- Official poster
- Genre: Crime; Drama;
- Created by: Soumendra Padhi
- Written by: Trishant Srivastava; Kanishka Singh Deo; Ashwin Verman; Nishank Verma;
- Directed by: Soumendra Padhi
- Starring: Amit Sial; Dibyendu Bhattacharya; Aksha Pardasany; Aasif Khan; Anshumaan Pushkar; Sparsh Shrivastava;
- Composer: Sidhant Mathur
- Country of origin: India
- Original language: Hindi
- No. of seasons: 2
- No. of episodes: 18

Production
- Producer: Ajit Andhare (Tipping Point)
- Cinematography: Kaushal Shah
- Editor: Zubin Sheikh
- Camera setup: Multi-camera

Original release
- Network: Netflix
- Release: 10 January 2020 – present

= Jamtara – Sabka Number Ayega =

2020 Indian television series

Jamtara – Sabka Number Ayega stylised as Jamta₹a is an Indian crime drama television series created and directed by Soumendra Padhi and written by Trishant Srivastava. The story revolves around the social engineering operations in the Jamtara district of Jharkhand. It was released on Netflix on 10 January 2020. The second season premiered on 23 September 2022.

==Main cast==
- Amit Sial as MLA Brajesh Bhaan
- Dibyendu Bhattacharya as Inspector Biswa Paathak
- Aksha Pardasany as SP Dolly Sahu
- Sparsh Srivastav as Sunny Mondal
- Anshumaan Pushkar as Rocky Mondal
- Aasif Khan as Anas Ahmad

==Synopsis==
The story revolves a bunch of small-town young men who operate a successful phishing racket, until they come across a corrupt politician who wants a share of their business. Eventually, a newly appointed police superintendent decides to take down the entire illicit industry.

==Series overview==

| No. overall | Season | No. in season | Title | Director | Runtime (minutes) |
| 1 | Season 1 | 1 | Episode 1 | Soumendra Padhi | 35 |
| 2 | 2 | Episode 2 | 27 |
| 3 | 3 | Episode 3 | 24 |
| 4 | 4 | Episode 4 | 23 |
| 5 | 5 | Episode 5 | 27 |
| 6 | 6 | Episode 6 | 25 |
| 7 | 7 | Episode 7 | 30 |
| 8 | 8 | Episode 8 | 25 |
| 9 | 9 | Episode 9 | 24 |
| 10 | 10 | Episode 10 | 49 |
| 11 | Season 2 | 1 | Episode 1 | 42 |
| 12 | 2 | Episode 2 | 37 |
| 13 | 3 | Episode 3 | 37 |
| 14 | 4 | Episode 4 | 40 |
| 15 | 5 | Episode 5 | 40 |
| 16 | 6 | Episode 6 | 41 |
| 17 | 7 | Episode 7 | 47 |
| 18 | 8 | Episode 8 | 54 |

==Production==
In 2015, Padhi read an article about the phishing operations carried out by school children in Jamtara district which sparked his interest. He sent his writing team to do research. The character of female SP Dolly Sahu was based on Jamtara's Superintendent Jaya Roy.

==Reception==
Kirubhakar Purushothaman of The New Indian Express said that the plot of the series is "tightly-written and disseminates information seamlessly, hooking us from the word go." Udita Jhunjunwala of Scroll.in called it "extremely binge-able" and wrote: "The characterisation and dynamics of Jamtara land somewhere in the realm of the Anurag Kashyap meets Tigmanshu Dhulia universe."
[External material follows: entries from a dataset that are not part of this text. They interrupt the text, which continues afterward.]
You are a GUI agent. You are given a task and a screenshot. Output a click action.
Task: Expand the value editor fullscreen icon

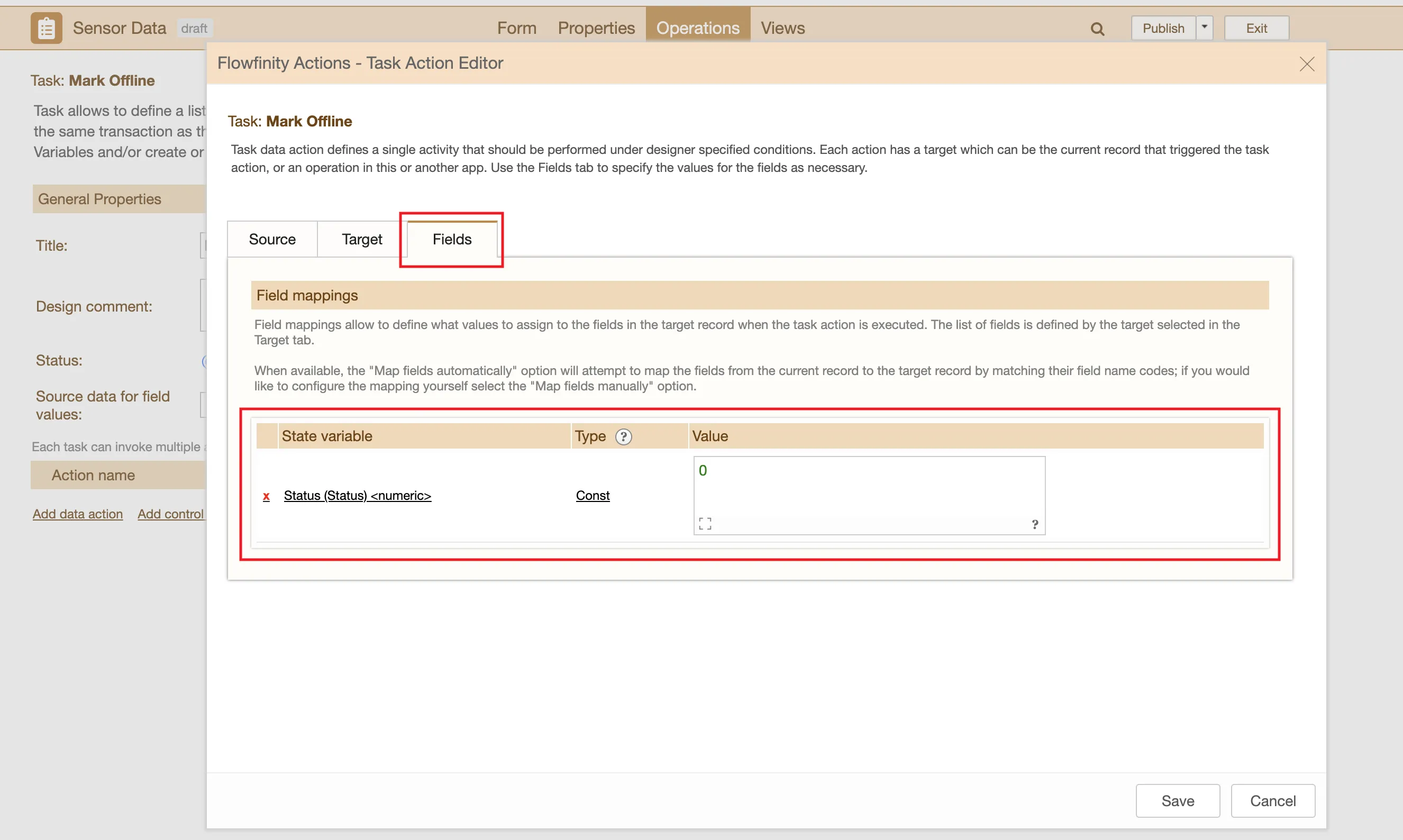click(705, 524)
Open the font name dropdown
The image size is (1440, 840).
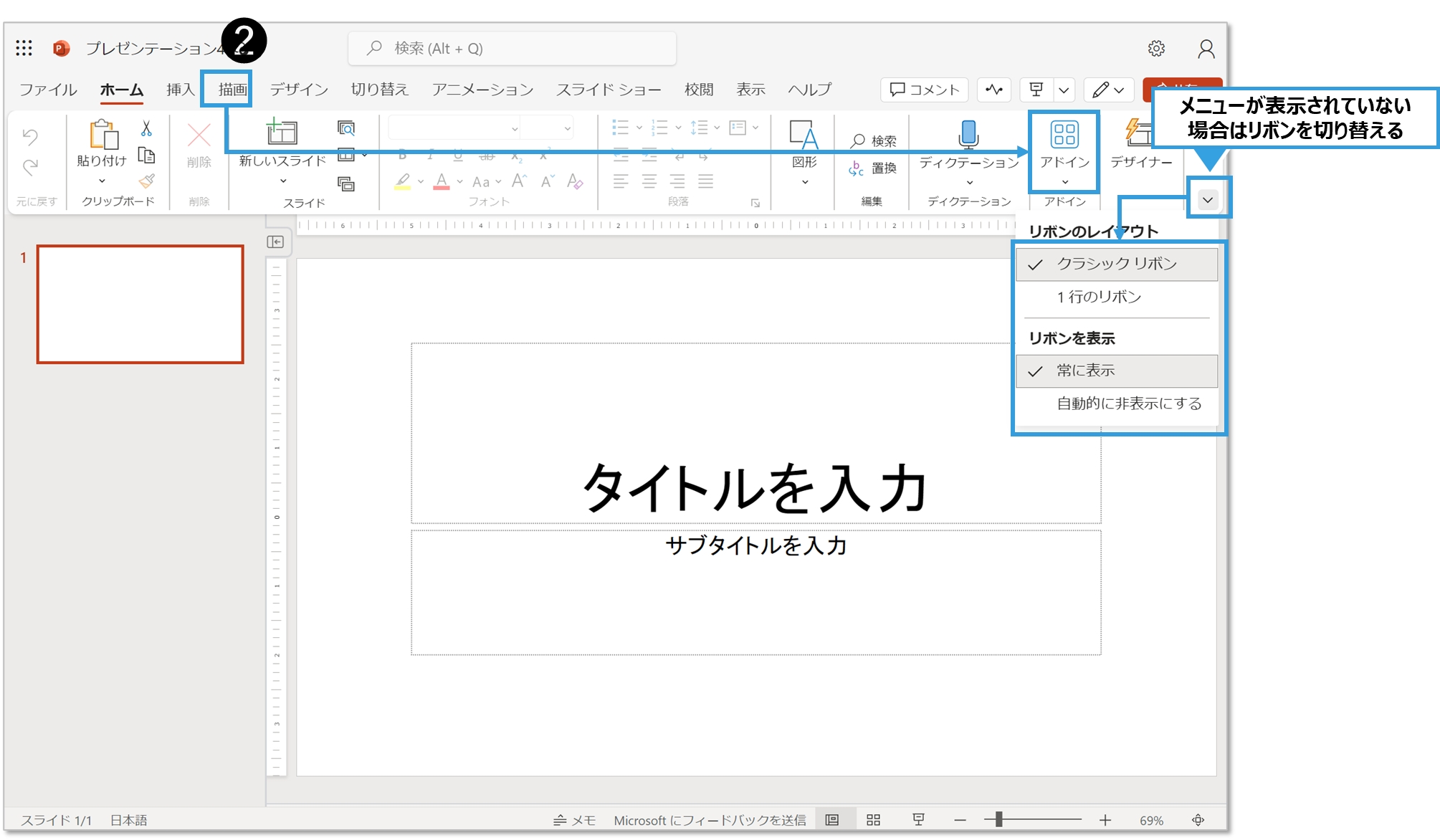tap(514, 129)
Tanisha Bagchi of The Quint wrote: "Had the narrative been more layered, Jamtara would have been a huge feather in the cap for Netflix, which has churned out disappointing originals such as Chopsticks, Drive, Ghost Stories, etc." Rohan Nahar of Hindustan Times gave a positive review and said that the "underdog series washes away the stench of recent big-budget failures" for Netflix.